---------- TEXTO FORNECIDO ----------

O projeto reúne fotografias de calçadas que foram pensadas para ser bonitas, com desenhos e brilhos, mas também imagens de objetos caídos, palavras escritas e desenhos rabiscados. "A calçada é democrática porque todo mundo usa. Calçada é saúde porque caminhar faz bem, é arquitetura porque ao caminhar você conhece os prédios históricos da cidade, é arte porque você tem contato com todo tipo de estímulo visual", diz Wans Spiess, de 46 anos, uma das criadoras.

A proposta teve início em 2014, quando o publicitário Tony Nyenhuis, de 44 anos, viu um papel largado na calçada em formato de dinossauro. Ele teve o impulso de voltar para tirar uma foto: parou, ajoelhou para se aproximar e quase foi atropelado por outros pedestres. No ano seguinte, o projeto se tornou exposição no Metrô de São Paulo durante quatro meses.

Entre os locais fotografados, estão calçadas de locais conhecidos, como a Biblioteca Mário de Andrade, a Câmara Municipal e o Teatro Oficina, mas também anônimos, como ruas menores, de fluxo menos intenso de pedestres. Um dos exemplos é o calçamento da Rua Avanhandava, com desenho geométrico pintado somente em duas cores: amarelo e preto.

Quatro anos após ser criado, o CalçadaSP cresceu: é apresentado como projeto de "artivismo" urbano e, até o fim de novembro, deve ser o responsável por criar uma galeria de arte a céu aberto na esquina da Avenida Duque de Caxias com Rua Barão de Limeira. Os criadores foram contratados pelo uliving (república de estudantes) localizado na calçada para que pintem o piso.

---------- BLOCO DE DADOS ----------

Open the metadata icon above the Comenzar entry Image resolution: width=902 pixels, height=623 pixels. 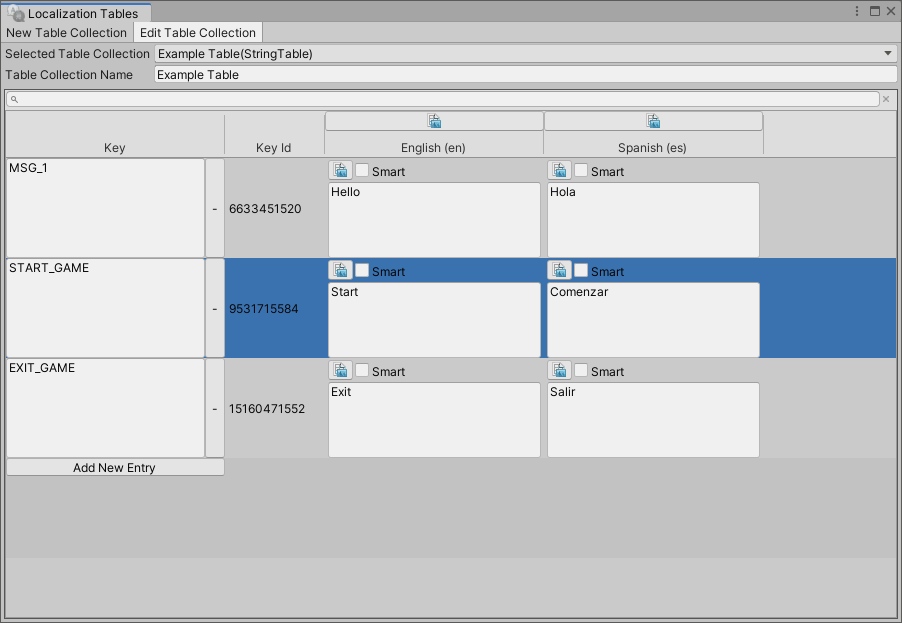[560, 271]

----------

No texto fornecido sobre o CalçadaSP, Wans Spiess diz o que a calçada é. Liste todas essas coisas.

RESPOSTA
Democrática, saúde, arquitetura e arte.